Backend Cuda
This document describes the implementation of the CUDA backend for the libuipc. It won't repeat the basic concepts of the backend. Before reading this document, it's highly recommended to read the backend document first.
In this document, we assume that the reader has a basic understanding of the CUDA programming model, and won't describe the basic concepts of CUDA. You can refer to the CUDA Programming Guide for more information. We also require the reader to have a basic understanding of parallel computing and programming, especially the parallel primitives.
From Local to Global
The cuda backend is almost relying on the prefix sum to handle the data aggregation from the local level to the global level.
In the libuipc, we have a lot of local data that needs to be aggregated to the global level.
For example, GlobalVertexManager is responsible for managing all the vertices that reported by some SimSystem. Every related SimSystem reports its local vertices to the GlobalVertexManager, and the GlobalVertexManager needs to aggregate all the local vertices to the global level and return global offsets to the subsystems.

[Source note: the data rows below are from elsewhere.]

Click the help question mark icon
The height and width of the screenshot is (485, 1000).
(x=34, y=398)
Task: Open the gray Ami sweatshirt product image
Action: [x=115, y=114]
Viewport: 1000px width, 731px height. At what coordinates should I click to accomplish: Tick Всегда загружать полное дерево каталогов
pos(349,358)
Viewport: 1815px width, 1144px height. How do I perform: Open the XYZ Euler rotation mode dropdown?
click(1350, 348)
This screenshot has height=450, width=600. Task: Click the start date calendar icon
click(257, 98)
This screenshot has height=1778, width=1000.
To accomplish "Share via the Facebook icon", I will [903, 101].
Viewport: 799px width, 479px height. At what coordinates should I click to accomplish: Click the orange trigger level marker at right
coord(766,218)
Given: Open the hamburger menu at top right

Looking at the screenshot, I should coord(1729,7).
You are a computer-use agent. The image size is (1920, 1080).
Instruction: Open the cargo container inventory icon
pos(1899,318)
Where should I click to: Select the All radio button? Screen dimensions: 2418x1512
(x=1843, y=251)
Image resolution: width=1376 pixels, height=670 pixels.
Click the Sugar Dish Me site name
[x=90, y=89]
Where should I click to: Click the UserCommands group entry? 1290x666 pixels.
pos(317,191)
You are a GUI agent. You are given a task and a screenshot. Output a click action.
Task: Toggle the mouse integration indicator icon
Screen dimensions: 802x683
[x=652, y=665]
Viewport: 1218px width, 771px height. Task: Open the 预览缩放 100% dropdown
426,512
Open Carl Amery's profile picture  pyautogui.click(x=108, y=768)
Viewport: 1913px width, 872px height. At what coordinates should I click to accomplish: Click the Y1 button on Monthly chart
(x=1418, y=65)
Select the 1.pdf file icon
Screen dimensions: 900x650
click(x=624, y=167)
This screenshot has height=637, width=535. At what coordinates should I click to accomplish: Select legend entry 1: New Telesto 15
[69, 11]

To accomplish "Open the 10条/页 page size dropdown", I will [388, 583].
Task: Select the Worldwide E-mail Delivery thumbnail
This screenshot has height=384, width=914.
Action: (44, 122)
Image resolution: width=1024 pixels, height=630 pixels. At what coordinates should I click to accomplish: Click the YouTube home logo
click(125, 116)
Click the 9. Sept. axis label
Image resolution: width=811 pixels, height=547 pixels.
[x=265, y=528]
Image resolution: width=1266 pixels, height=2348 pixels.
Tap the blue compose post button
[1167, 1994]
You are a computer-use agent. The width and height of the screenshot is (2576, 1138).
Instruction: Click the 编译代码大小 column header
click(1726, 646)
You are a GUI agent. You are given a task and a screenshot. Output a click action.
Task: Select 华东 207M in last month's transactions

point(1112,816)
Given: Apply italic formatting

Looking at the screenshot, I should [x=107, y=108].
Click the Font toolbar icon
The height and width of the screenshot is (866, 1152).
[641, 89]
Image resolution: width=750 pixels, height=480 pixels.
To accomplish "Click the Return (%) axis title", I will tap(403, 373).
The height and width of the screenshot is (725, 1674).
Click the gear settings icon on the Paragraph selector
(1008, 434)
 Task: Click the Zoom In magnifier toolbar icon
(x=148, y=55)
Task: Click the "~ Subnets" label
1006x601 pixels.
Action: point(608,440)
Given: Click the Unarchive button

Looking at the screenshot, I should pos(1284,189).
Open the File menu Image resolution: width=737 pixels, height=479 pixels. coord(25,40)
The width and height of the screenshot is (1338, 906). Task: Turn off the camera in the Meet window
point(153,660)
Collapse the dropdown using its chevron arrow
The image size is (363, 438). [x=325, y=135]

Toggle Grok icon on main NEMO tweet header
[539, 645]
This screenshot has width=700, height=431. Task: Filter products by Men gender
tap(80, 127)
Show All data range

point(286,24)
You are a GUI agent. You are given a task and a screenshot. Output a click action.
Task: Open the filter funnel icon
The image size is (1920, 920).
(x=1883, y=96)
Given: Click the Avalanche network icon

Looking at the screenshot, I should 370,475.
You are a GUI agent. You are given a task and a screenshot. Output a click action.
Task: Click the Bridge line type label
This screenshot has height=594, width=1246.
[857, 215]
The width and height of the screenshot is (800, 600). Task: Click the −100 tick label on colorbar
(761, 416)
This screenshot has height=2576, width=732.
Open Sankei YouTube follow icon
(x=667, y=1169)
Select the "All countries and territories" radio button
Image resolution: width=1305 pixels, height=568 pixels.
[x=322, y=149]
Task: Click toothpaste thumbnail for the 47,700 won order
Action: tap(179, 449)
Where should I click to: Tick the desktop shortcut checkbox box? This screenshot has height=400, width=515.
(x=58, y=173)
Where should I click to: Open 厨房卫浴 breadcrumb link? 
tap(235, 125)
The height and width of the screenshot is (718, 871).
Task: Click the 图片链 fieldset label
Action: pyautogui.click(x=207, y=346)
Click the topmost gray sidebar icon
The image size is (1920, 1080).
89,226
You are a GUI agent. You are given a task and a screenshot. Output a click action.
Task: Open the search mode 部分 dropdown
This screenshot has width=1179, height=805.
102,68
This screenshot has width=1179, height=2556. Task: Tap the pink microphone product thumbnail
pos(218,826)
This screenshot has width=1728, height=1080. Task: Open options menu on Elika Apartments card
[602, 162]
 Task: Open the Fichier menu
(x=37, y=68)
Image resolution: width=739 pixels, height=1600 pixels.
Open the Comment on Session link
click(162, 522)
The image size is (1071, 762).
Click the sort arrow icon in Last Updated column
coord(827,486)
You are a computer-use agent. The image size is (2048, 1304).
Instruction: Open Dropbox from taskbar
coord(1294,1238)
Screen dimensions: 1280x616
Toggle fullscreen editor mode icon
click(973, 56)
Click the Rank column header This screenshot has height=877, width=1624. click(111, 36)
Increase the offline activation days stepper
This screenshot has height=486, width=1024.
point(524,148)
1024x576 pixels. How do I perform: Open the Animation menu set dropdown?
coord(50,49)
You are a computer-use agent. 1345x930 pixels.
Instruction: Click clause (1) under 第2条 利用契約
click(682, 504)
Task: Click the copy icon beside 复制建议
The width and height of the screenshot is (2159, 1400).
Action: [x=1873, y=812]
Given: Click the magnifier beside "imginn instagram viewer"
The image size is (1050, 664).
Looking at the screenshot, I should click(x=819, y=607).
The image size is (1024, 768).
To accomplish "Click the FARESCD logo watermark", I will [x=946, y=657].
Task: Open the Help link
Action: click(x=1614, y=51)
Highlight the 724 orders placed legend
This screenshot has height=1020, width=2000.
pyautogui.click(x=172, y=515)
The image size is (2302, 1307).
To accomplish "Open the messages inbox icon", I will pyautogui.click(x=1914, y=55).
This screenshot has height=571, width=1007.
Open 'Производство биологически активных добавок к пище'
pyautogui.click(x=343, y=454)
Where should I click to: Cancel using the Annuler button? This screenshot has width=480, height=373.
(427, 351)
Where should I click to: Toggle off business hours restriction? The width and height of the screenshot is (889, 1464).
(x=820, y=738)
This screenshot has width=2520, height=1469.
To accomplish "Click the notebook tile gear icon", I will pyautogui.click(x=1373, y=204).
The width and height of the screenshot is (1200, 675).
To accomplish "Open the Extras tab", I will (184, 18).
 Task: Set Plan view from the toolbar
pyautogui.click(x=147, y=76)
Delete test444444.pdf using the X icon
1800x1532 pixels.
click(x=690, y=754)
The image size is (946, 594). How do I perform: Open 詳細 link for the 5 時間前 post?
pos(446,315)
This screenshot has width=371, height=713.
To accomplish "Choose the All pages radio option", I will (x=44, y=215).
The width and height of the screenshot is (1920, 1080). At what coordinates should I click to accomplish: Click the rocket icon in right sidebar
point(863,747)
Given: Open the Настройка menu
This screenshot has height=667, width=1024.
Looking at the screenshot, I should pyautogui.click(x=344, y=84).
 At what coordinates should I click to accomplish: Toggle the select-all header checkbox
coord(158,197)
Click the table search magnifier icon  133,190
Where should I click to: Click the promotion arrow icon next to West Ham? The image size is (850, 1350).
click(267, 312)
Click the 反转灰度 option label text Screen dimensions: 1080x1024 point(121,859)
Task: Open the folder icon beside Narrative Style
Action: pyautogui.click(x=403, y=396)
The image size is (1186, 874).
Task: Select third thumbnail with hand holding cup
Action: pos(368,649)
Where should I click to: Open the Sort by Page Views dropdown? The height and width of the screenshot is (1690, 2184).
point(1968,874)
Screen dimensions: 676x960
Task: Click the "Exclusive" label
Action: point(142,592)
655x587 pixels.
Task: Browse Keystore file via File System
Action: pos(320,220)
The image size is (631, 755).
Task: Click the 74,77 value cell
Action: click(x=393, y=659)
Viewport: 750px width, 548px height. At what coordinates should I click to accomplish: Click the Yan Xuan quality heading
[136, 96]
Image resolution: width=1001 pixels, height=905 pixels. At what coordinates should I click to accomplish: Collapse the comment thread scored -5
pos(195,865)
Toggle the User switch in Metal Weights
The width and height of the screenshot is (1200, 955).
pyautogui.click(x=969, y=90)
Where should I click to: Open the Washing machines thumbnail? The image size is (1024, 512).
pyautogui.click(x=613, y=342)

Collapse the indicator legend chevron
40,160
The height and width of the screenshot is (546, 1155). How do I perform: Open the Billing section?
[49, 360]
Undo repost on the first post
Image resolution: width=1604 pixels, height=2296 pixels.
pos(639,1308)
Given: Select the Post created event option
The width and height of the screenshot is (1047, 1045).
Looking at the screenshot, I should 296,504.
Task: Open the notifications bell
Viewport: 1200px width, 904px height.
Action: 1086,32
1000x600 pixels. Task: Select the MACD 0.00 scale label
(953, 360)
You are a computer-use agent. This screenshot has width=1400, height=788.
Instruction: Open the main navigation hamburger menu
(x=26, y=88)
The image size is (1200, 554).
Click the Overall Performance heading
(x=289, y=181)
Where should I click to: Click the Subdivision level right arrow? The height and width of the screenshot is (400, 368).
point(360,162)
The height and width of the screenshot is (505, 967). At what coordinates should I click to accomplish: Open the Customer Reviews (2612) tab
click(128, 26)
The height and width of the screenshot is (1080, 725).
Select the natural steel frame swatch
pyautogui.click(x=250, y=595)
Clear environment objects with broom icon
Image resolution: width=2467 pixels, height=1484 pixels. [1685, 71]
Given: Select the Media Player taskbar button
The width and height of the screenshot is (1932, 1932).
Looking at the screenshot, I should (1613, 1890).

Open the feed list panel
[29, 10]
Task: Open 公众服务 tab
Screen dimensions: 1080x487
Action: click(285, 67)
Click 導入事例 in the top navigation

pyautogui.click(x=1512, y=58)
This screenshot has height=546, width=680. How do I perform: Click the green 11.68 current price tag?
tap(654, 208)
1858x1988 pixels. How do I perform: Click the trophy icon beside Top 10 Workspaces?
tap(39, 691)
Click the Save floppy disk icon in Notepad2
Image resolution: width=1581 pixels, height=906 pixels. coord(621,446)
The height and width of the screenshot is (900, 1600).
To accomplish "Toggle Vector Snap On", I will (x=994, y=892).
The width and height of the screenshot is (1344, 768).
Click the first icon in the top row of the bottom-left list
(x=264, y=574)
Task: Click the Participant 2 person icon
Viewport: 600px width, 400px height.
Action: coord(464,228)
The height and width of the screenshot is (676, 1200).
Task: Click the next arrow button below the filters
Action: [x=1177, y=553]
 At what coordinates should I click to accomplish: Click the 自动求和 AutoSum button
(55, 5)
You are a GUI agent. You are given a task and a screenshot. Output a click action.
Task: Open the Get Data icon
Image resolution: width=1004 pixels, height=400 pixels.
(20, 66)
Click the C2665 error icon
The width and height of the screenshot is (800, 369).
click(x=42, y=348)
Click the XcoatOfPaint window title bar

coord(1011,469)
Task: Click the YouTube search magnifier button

Say, \(N_i\) is the number of the i-th subsystem's local vertices, then the global offset of the i-th subsystem is \(S_i=\sum_{j=0}^{i-1} N_j\).
We can apply prefix sum to calculate all the \(S_i\) we need.
The aggregation provides a way to allocate the memory only once, which can reduce the memory fragmentation and improve the memory access efficiency, because all the vertices are stored in a continuous memory block.
Almost all the data aggregation in the cuda backend is implemented using the prefix sum. Keep it in mind will help you understand the code better.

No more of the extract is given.